Anti-abortion activists protested in front of Ashland's Planned Parenthood clinic Tuesday afternoon, decrying the use of an abortion pill that's been available at the clinic since March.

Anti-abortion activists protested in front of Ashland's Planned Parenthood clinic Tuesday afternoon, decrying the use of an abortion pill that's been available at the clinic since March.

Mifepristone, formerly known as RU-486, became available at Planned Parenthood of Southwestern Oregon's Ashland and Eugene clinics in early March, said Cynthia Pappas, executive director.

In the first three months of the drug's availability in Ashland and Eugene, 109 women received it, she said.

"It's very sad. Very sad," said Carin Briggs, a medical assistant who works in Ashland and lives in Medford and who attended the protest in her medical scrubs.

About 20 people, including several children, held signs with messages such as, "RU-486 From Your Friends in Communist China," "The RU-486 Holocaust" and "Abortion is Murder" during Tuesday's protest, organized by Jackson County Right to Life.

"This is quite an escalation of the services they offer because they're presenting an abortion service on site," said organizer Bryan Platt, former chairman of the Jackson County Republican Party. "We're saddened that they're going to take more babies' lives and we also think they're guilty of misrepresenting this drug to patients."

Several people driving by the corner of Siskiyou Boulevard and Walker Avenue yelled obscenities at the protestors.

Rosanna Marie Hoch, a Southern Oregon University senior, stopped at the corner to give the anti-abortion protesters her thoughts.

"I felt like I needed to speak for myself and other women who might feel hurt by this protest," she said. "They're judging other people. I am not a murderer for wanting a choice."

Planned Parenthood of Southwestern Oregon's board of directors decided to begin offering the drug in Ashland and Eugene because they felt there was a lack of access to abortion services, due in part to the retirement of a doctor who performed the procedures, Pappas said.
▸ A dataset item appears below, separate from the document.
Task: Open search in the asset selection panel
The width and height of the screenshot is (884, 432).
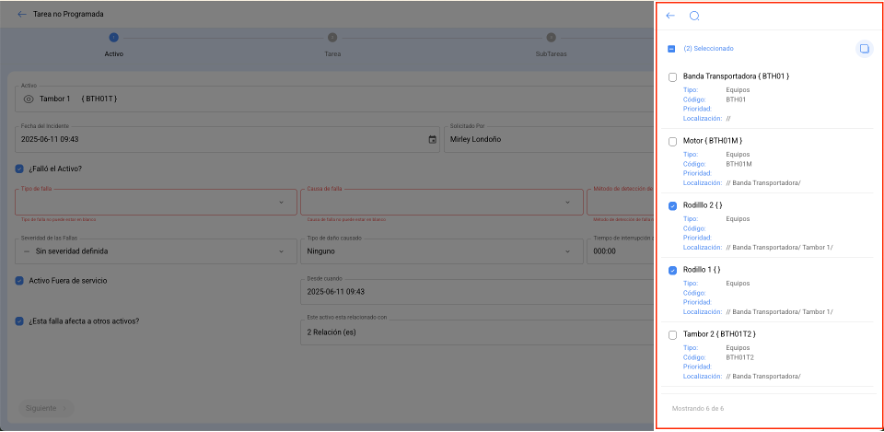Action: click(695, 16)
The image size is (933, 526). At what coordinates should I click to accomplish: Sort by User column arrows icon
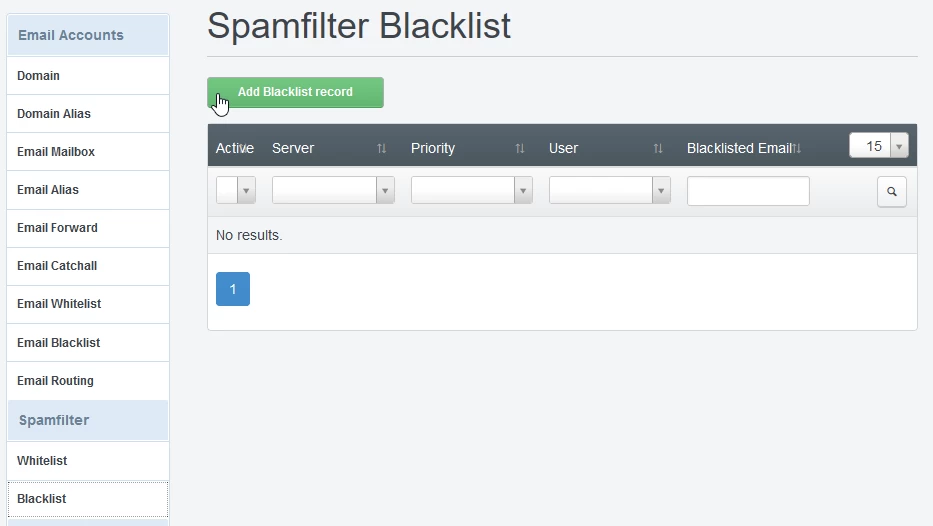[658, 148]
"The reason the board made that decision is there was a lack of access for women, especially in the southern part of the state, because we had a provider retire, and it's a safe option that was not being offered and we felt like women needed to have that choice," she said.

The drug successfully ends 97 in 100 pregnancies, she said.

Mifepristone has been available in Portland for several years, Pappas said.

The Food and Drug Administration approved the use of the drug in 2000. Since then, more than 1 million women have taken mifepristone. The drug must be taken within the first nine weeks of pregnancy.

Pappas said women take the pill at the clinic and then are given another pill to take 24 to 48 hours later. About a week later, they are asked to come to the clinic for a follow-up visit, she said.

According to Oregon Department of Health records, 438 women in Jackson County chose to terminate a pregnancy in 2008, the most recent year for which final data is available. Preliminary calculations from the department indicate that 448 women in the county had an induced abortion in 2009. During the first three months of this year, preliminary records show 97 women chose to terminate a pregnancy in the county.